The area of the body where skin is harvested from is called the donor site, she said.  "That area takes about 10 days to two weeks to heal up, and it would be quite normal in a major burn for us to harvest that area multiple times, and let it heal and then harvest it again." . . . .

Locke said the rooms are kept very warm for the patients.  "The rooms are kept warm, particularly the operating room because when we take them to the operating theatre and take the dressings off it does expose them and they can't regulate the temperature.  The operating theatres are routinely kept at around 32 degrees Celsius. That way the patient doesn't cool down so much while we're doing their surgery and their dressing changes."

The surgeons are working in that heat for hours at a time, wearing their scrubs, impervious gowns, gloves, hats and masks.  "It is a lot of hard work, and when we have been running our burns theatres we've been trying to staff each theatre with four doctors, which might be two consultant burns surgeons or plastic surgeons and two of our registrars or junior doctors helping out. 

"You can imagine the amount of work we have, to run those theatres, four theatres, a day, because as well as the doctors there's the same number of nursing staff in there. There might be two anaesthetists and an anaesthetic tech for every burns theatre that we run.  The amount of staff just in one burns theatre is really incredible. And then there's the workload on the ward, looking after the patients between the theatre times in our intensive care unit and the national burns unit. The nursing staff do an incredible job looking after them there, it's very labour intensive." . . . .

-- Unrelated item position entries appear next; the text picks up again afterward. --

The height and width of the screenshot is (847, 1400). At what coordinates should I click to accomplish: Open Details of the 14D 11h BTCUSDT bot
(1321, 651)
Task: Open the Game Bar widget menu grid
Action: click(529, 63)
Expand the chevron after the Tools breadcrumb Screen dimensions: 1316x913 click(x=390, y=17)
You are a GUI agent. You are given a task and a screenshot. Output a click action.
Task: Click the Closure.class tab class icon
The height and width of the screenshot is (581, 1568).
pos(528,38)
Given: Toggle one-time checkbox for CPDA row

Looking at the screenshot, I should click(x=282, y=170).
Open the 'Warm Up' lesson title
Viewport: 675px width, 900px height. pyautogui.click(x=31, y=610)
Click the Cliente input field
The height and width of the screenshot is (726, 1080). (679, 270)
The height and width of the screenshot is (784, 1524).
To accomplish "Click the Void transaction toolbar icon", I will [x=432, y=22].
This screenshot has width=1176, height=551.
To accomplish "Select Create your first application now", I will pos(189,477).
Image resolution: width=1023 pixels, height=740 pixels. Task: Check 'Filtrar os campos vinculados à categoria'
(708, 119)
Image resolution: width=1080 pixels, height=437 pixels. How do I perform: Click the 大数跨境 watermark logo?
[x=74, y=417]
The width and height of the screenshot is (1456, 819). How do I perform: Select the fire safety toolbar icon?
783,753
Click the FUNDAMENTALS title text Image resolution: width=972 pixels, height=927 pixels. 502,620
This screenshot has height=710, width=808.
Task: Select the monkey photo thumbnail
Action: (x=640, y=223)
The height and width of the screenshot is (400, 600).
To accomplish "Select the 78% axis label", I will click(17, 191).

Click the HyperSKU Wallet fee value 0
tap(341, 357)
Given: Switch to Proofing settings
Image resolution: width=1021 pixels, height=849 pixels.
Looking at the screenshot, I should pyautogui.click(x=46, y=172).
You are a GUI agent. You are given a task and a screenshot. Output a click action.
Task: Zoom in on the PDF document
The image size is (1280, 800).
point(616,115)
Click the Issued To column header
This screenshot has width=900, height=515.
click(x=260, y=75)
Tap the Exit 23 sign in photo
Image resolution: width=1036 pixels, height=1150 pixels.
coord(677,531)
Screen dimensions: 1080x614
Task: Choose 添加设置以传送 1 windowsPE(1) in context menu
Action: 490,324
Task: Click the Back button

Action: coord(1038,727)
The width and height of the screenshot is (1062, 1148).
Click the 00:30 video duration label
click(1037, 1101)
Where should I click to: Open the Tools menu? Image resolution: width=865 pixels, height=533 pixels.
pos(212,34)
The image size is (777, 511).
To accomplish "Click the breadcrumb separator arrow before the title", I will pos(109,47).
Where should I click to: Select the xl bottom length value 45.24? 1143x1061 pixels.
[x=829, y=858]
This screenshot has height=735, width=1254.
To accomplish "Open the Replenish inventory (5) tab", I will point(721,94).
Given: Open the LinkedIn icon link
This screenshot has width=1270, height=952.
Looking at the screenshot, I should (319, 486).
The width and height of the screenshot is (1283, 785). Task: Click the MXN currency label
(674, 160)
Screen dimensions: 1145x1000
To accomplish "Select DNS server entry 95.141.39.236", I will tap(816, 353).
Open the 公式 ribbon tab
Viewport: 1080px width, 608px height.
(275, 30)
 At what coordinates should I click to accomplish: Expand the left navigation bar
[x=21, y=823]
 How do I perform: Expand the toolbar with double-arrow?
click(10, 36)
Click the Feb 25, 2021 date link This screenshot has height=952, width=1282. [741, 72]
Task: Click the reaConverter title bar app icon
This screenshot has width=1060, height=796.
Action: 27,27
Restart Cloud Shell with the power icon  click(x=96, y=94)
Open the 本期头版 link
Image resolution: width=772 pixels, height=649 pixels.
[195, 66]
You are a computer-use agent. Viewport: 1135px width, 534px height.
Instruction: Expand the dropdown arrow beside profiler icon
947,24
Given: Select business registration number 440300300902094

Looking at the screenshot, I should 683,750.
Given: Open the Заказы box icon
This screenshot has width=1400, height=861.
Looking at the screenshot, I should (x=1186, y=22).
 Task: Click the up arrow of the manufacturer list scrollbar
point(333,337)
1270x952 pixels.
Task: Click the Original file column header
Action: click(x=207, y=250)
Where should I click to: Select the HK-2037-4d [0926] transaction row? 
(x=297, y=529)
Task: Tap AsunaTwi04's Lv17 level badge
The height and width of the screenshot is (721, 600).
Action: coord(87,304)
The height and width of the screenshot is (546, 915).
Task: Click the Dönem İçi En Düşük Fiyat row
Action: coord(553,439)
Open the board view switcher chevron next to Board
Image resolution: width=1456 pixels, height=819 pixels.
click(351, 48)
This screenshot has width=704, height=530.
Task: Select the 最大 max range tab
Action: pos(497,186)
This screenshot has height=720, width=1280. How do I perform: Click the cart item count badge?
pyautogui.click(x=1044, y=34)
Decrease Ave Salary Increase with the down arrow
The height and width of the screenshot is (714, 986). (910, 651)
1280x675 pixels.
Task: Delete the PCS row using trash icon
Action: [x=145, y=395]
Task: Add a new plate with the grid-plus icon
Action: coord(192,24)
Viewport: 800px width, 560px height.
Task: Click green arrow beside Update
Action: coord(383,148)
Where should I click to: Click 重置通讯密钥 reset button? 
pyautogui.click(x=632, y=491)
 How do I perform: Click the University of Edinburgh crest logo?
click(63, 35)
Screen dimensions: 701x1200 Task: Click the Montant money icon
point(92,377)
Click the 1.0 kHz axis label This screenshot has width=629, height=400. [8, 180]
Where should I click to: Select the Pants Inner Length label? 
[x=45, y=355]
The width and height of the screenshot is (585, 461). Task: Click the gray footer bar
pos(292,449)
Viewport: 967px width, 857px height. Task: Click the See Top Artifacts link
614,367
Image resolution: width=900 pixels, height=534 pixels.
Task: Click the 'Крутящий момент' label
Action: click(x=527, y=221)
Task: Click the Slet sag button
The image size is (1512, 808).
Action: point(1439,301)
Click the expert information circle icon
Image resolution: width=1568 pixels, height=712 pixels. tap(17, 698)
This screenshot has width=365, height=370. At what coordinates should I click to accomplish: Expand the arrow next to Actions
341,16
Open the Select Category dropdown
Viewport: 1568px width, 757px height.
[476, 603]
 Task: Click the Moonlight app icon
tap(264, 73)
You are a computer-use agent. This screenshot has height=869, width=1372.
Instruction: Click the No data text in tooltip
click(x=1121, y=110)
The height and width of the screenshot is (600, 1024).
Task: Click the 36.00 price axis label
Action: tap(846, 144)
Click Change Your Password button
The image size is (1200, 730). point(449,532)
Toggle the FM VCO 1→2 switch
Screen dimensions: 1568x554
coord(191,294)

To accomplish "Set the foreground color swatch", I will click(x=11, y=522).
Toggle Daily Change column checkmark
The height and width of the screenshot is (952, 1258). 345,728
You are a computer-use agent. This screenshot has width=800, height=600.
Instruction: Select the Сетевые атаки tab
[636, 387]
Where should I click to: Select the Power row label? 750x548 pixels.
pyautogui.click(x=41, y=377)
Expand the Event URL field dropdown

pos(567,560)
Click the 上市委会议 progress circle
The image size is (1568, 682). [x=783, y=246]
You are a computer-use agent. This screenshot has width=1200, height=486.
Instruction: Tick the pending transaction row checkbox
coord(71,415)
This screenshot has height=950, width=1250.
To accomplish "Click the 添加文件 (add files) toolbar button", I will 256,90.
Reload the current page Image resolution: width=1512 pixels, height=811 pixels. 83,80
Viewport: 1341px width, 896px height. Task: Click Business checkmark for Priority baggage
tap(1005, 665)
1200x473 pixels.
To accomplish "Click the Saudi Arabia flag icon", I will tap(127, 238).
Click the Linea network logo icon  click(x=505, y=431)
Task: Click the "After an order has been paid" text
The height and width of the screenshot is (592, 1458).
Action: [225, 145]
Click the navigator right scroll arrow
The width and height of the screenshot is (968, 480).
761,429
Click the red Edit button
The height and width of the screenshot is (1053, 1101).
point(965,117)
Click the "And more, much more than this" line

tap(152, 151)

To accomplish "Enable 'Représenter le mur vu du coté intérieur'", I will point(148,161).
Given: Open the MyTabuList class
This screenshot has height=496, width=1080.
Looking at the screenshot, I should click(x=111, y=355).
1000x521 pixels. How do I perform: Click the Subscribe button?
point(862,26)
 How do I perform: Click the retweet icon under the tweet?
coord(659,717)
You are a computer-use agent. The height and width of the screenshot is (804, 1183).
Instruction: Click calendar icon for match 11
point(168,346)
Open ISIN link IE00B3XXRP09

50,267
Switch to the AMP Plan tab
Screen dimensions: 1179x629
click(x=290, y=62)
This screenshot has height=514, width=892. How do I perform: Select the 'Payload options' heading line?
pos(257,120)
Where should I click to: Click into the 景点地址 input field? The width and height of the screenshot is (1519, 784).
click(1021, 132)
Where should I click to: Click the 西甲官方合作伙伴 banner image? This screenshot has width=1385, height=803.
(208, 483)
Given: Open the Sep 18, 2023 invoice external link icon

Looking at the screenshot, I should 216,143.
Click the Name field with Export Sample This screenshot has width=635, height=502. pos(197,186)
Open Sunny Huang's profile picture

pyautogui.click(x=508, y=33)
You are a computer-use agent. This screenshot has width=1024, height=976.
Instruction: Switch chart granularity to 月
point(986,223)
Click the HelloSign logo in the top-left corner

"Each of the burnt areas are dressed with multiple layers of dressings. There are some dressings for example, with like a paraffin oil beside the skin so that the skin doesn't dry out, then layers of wet dressings that may have antibiotics or antimicrobials in them, and then drier dressings with padding to absorb any fluid that comes out of them.

"When we're putting dressings on they're usually multiple layers of different types of dressing, and that's what we use to keep the wounds moist and to absorb any fluid coming from them.  Some of the patients have had quite different burns because the burn has been, in some cases, more of a chemical burn [like hydrochloric acid].  They've also had inhalational injuries because the patients have inhaled toxic gas from the volcano.

"They've got injuries to the lungs and airways as well that are a bit different than we've seen before.  And a lot of the burns are really very deep." . . .

Most patients still not aware of what happened  Most patients are not conscious enough to realise the severity of their burns, Locke said.  "Of the eight burns that we have at Middlemore, five of them are still in a critical condition, many of them are still intubated and ventilated and are in our intensive care unit. At the moment, many of them have not yet woken up."